START GIVEN RECORDS

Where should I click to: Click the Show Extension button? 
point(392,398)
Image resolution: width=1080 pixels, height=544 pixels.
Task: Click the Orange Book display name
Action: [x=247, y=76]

END GIVEN RECORDS

REQUEST - Reproduce the listing above line for line, with no changes.

SOLUTION FOR THIS EXERCISE -
Where should I click to: Click the Show Extension button? 
point(392,398)
Image resolution: width=1080 pixels, height=544 pixels.
Task: Click the Orange Book display name
Action: [x=247, y=76]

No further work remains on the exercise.